> **YOUR ASSIGNMENT**
An exact copy of the lines from the one containing "Task: Click the edit" through the final line of the records is the only acceptable answer.

> **EXCERPTED RECORDS**
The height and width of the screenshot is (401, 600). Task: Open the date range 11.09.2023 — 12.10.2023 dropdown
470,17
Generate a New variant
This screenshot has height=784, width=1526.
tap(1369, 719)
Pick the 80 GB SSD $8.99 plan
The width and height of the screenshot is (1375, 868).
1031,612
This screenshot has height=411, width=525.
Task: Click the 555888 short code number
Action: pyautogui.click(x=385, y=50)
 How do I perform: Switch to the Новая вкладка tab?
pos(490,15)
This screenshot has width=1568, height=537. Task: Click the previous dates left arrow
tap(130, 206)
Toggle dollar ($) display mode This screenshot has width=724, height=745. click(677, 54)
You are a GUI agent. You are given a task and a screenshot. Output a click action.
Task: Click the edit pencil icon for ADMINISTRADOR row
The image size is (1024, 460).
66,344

> **TASK RESULT**
Task: Click the edit pencil icon for ADMINISTRADOR row
The image size is (1024, 460).
66,344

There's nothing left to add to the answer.